Ressentez-vous un regain d’intérêt pour la particularité de votre travail ?
Effectivement, je suis une créatrice de parfums positionnée « naturalité », alors forcément, j’ai toujours beaucoup de demandes de créations dans ce sens, mais, oui, ces demandes se sont accélérées depuis quelques années, et encore plus depuis début 2020. Lors du premier confinement, nous avons été partiellement « privés » du début de printemps, de ses odeurs, de cette renaissance, du soleil qui commence timidement à réchauffer l’atmosphère… Ce manque « d’air libre », à un moment-clé des saisons, couplé à une certaine humilité retrouvée face à la nature, nous a donné à tous un grand besoin d’odeurs naturelles, un retour au végétal, des notes vertes, fraîches, florales, marines…
Avez-vous noté d’autres phénomènes récents liés au parfum ?
Oui, et elles sont d’ailleurs complémentaires.Je constate depuis l’année dernière une envie accrue d’utiliser le parfum, certes pour « parfaire son soi », comme objet de séduction et plaisir, mais aussi – sans exclusion – pour le bienfait qu’il apporte : le grand retour de l’aromachologie et de l’olfactothérapie, ou l’utilisation des odeurs pour les vertus thérapeutiques qu’elles offrent. Par exemple, une note agrume (orange, citron, bergamote) apporte certes de la fraîcheur, de l’envolée au parfum, mais aussi, selon la note utilisée, un « shoot » de dynamisme (avec du citron), ou au contraire une vague d’apaisement (avec de la mandarine). C’est une vertu supplémentaire. Autres exemples : l’huile essentielle d’Ylang-Ylang favorise le lâcher-prise et l’apaisement ; le géranium est quant à lui réconfortant et ré-équilibrant.
Cette tendance concerne-t-elle toutes les marques de parfums ?

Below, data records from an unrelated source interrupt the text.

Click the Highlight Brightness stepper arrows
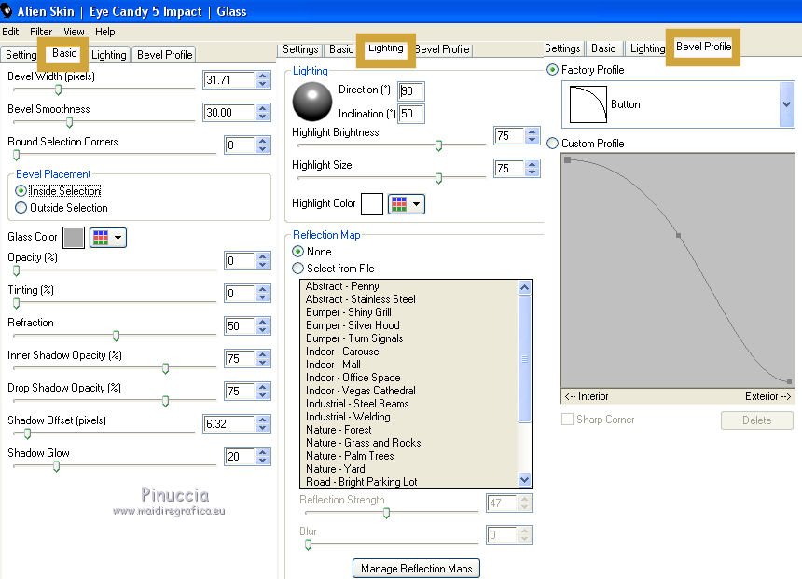 [x=531, y=136]
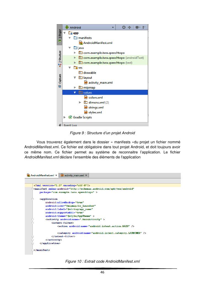Open the Captures side tool window
205x289 pixels.
pyautogui.click(x=59, y=80)
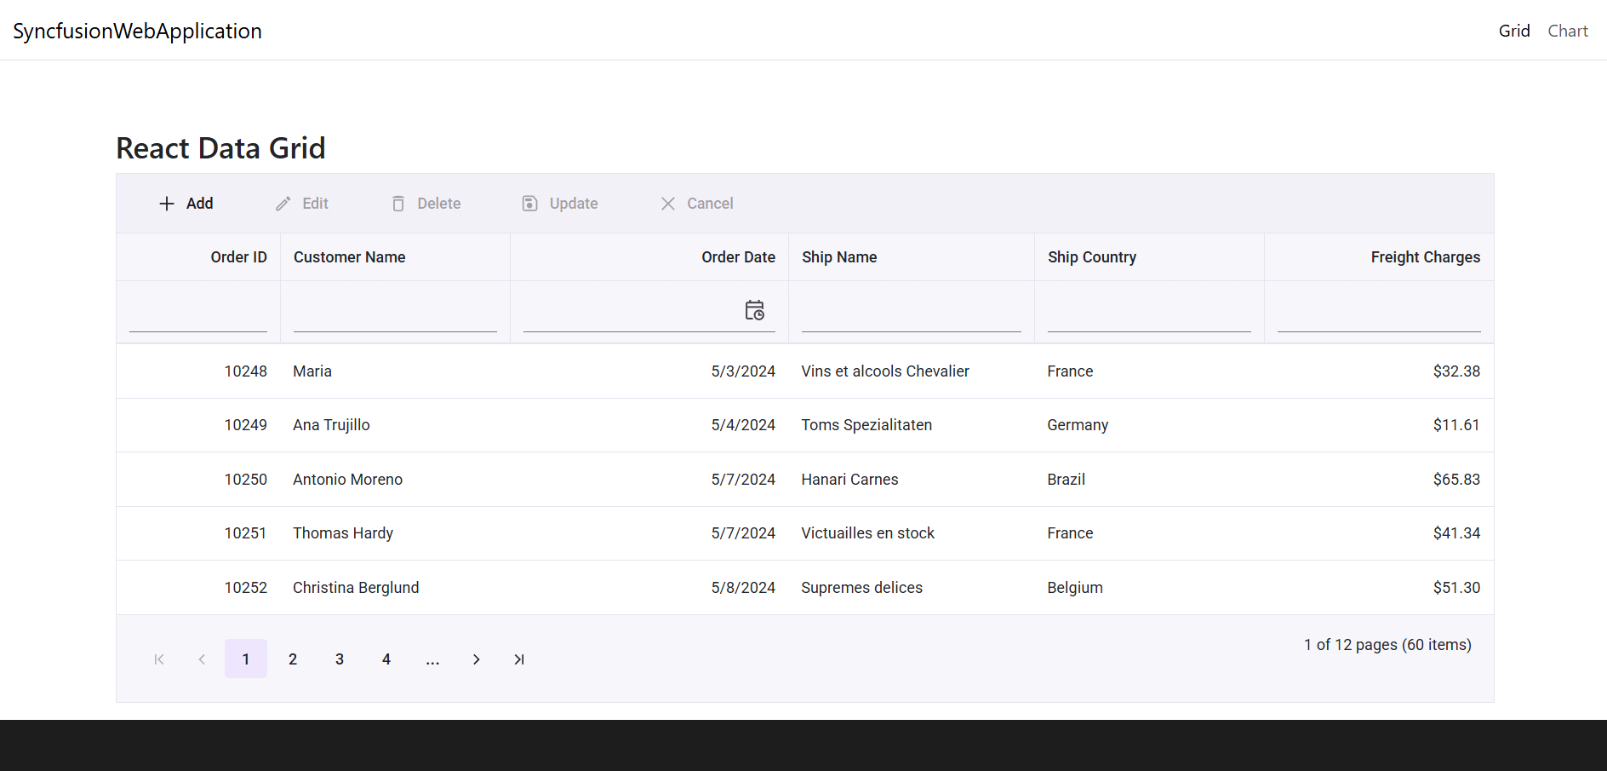Expand more pages with the ellipsis
The image size is (1607, 771).
point(432,659)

De nombreuses marques « conventionnelles », qui utilisaient ces notes pour leur qualités olfactives, artistiques, et leur sillage, commencent à prendre la parole aussi pour les vertus qu’elles apportent. Et en parallèle, un grand nombre de nouvelles marques et de nouveaux concepts mettant ces valeurs en avant sont apparues ces derniers mois. Cette tendance est aussi liée à l’époque actuelle : on est beaucoup en télétravail, alors on se parfume moins, et juste pour soi… On a besoin de notes réconfortantes, cocooning. Nul besoin de se parfumer beaucoup, ou de sillage trop large. On se parfume pour s’apporter du bien-être et aider à se « sentir mieux » dans cette période anxiogène.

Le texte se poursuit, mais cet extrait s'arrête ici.